Supplied material -
▼

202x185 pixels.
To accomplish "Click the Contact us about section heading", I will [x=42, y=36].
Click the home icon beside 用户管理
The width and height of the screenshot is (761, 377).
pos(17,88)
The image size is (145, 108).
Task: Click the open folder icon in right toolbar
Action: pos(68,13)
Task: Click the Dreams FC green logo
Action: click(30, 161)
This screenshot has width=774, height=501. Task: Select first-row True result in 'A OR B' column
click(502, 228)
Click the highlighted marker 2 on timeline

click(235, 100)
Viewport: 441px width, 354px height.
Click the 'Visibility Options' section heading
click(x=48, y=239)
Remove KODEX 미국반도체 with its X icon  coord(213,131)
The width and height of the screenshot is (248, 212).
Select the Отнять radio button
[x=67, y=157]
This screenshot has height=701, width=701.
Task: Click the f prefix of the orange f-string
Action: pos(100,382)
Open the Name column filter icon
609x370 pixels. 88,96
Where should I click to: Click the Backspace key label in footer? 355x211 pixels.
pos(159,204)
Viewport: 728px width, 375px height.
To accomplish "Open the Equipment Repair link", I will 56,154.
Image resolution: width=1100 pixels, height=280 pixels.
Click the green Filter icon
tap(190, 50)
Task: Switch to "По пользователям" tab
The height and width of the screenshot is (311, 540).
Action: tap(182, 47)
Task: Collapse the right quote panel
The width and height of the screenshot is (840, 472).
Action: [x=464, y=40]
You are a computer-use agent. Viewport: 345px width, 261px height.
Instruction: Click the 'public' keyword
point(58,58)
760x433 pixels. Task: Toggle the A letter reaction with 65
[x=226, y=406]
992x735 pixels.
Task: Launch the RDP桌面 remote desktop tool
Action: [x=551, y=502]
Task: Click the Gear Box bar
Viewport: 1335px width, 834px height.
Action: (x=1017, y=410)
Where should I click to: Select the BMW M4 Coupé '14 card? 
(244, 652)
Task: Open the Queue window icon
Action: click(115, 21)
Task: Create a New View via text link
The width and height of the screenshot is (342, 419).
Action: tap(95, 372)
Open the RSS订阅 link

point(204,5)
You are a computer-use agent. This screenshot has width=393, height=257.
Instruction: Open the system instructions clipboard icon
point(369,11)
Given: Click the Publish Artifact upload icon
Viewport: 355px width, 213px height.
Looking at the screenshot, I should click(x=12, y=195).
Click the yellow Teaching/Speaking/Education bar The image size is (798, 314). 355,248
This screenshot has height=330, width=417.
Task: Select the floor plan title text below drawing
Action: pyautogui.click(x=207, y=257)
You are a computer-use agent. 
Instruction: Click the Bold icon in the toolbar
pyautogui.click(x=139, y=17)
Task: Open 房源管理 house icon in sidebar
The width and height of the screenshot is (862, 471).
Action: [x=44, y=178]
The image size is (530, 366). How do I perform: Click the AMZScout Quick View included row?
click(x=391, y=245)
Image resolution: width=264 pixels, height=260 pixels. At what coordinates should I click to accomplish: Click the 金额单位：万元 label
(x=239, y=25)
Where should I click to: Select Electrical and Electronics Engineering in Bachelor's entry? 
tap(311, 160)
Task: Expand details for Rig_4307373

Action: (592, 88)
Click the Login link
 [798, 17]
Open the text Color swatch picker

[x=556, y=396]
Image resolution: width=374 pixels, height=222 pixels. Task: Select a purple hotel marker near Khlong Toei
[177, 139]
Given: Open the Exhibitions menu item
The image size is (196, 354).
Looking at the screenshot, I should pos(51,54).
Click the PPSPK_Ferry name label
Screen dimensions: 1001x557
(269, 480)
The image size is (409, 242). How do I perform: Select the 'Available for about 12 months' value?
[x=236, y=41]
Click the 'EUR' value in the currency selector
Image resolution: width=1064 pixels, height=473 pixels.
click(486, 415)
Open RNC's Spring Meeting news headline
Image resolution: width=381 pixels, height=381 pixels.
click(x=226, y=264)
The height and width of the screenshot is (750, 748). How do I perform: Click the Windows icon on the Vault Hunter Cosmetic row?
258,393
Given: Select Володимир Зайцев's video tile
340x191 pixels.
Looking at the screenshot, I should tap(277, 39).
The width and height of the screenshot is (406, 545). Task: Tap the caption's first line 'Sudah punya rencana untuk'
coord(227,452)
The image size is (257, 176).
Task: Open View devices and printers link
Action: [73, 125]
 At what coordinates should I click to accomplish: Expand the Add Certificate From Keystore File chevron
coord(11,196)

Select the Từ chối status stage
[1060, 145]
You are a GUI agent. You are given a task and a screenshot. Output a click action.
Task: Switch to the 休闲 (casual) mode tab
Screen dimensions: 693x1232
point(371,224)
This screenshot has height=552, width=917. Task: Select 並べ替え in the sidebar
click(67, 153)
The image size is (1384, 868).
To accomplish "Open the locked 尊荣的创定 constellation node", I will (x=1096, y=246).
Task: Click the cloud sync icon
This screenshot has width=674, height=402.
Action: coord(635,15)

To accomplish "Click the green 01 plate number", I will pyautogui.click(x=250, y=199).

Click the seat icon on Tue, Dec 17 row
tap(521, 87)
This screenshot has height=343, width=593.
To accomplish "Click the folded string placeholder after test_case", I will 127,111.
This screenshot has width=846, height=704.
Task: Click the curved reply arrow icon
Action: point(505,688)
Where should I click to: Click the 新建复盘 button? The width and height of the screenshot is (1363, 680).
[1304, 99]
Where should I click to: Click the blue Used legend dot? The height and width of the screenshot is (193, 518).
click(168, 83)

▲

Your objective - After locating the line that contains "Where should I click to: Click the blue", output it and the remaining lines of the material above, exactly as they read.

Exercise output -
Where should I click to: Click the blue Used legend dot? The height and width of the screenshot is (193, 518).
click(168, 83)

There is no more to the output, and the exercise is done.